The purpose of this chapter is to discuss the effectiveness of agricultural training and F2FE on technology adoption and productivity of rice cultivation. For that purpose, we show the results of two case studies conducted by the author in irrigated and rain- fed areas in Tanzania (Nakano et al. 2018a, b). The first study is on the impact of the Modified System of Rice Intensification (MSRI), provided by a private company called Kilombero Plantation Limited (KPL) in a rain-fed area (Nakano et al. 2018a). The SRI is a set of low-input rice cultivation technologies developed in the 1980s in Madagascar. It is said to produce higher paddy yields by adopting several agronomic practices without additional external inputs.¹ In our study site, the major recommended practices include the use of modern varieties (MVs) called SARO5 and chemical fertilizer, as well as improved agronomic practices. Since these recommended practices differ from the original SRI, which prescribes no MVs or chemical fertilizers, we call this set of recommended technologies the MSRI. This study mainly examined the impact of training on participants and found that training successfully increased the adoption of technologies and paddy yield in rain-fed areas.

The second study is on the effectiveness of TANRICE training, which is a regular F2F training conducted in an irrigated area by the Japan International Cooperation Agency (JICA) and the Ministry of Agriculture Training Institute (MATI) of Tanzania (Nakano et al. 2018b).² In TANRICE training, intensively trained farmers (designated “key farmers”) were responsible for inviting five additional farmers to training sessions at a demonstration plot in the village. The invited farmers were referred to as “intermediate farmers” and were expected to train other non-trained “ordinary farmers” later. We found that there are direct positive impacts of training on key farmers, and ordinary farmers caught up with key farmers in a few years in terms of technology adoption and paddy yield because of this F2F diffusion system.

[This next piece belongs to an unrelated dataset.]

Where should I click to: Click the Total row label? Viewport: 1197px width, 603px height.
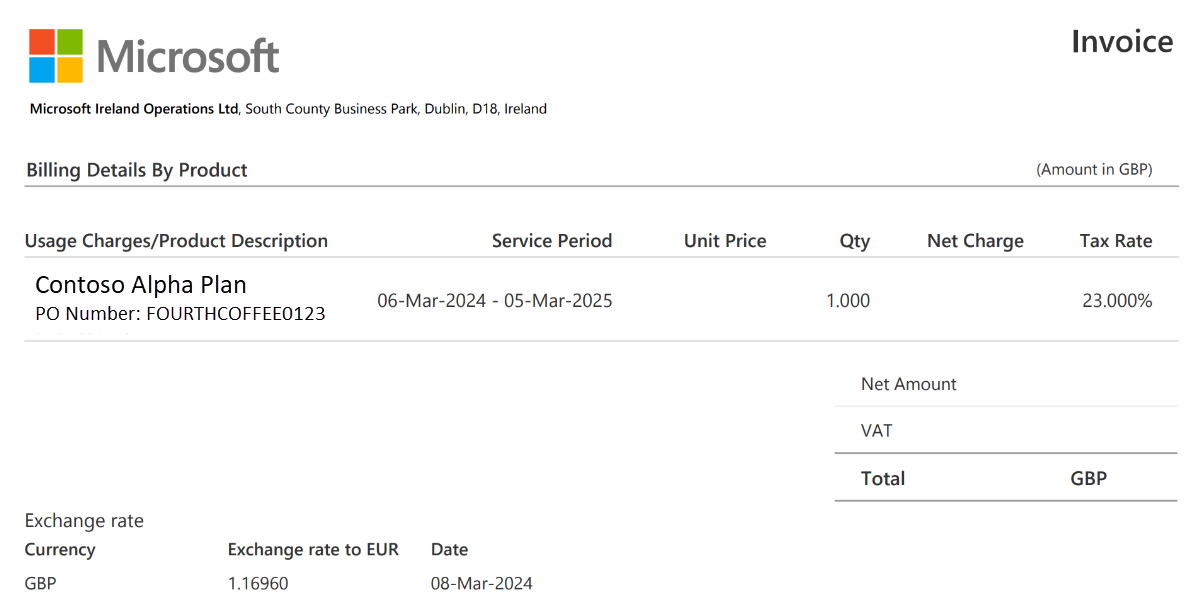coord(883,478)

In sum, we observed the positive training impact on technology adoption and productivity among participants in both irrigated and rain-fed areas. Furthermore, we observed spillover effects from key to intermediate and ordinary farmers in TANRICE training, which implies the effectiveness of the F2FE program in the irrigated area.

The remaining part of this chapter is organized as follows. Section 4.2 explains the first study on the training of MSRI in a rain-fed area; Sect. 4.3 discusses the effectiveness of TANRICE training in the irrigated area; Sect. 4.4 summarizes our main conclusions and offers some policy implications as well as suggestions for further research.

2 The Impact of Direct Training in Favorable Rain-Fed Areas

This section mostly relies on Nakano et al. (2018a).

2.1 Study Sites

The first study was conducted in Kilombero district, Morogoro region. While there is no irrigation infrastructure, the study site is in the Kilombero valley, where farmers enjoy plenty of rainfall and thus, can be classified as a favorable rain-fed area. A private company called Kilombero Plantation Limited (KPL) provided training on rice cultivation technologies to surrounding farmers. KPL operated a large-scale plantation of approximately 5,000 ha and a rice miller as their primary business. KPL offers extension services at the request of the Tanzanian government, which was responding to the complaints of neighboring farmers that a single large company cultivates such a huge area.

The recommended practices in our study site include (1) use of MV called SARO5, (2) chemical fertilizer use, (3) seed selection in salty water, (4) straight-row dibbling³ or transplanting, and (5) spacing of 25 cm by 25 cm or more. In addition, the use of a rotary weeder and dibbling or transplanting one to two seeds or seedlings per hole or hill was suggested. However, the adoption rates of the latter two technologies are generally low. As a result, only one key component of SRI technologies is adopted in our study site: wide spacing of 25 cm by 25 cm. Furthermore, the recommended practices are substantially different from the original SRI, requiring no MVs or chemical fertilizers. Thus, we call the recommended technologies in our study site MSRI technologies.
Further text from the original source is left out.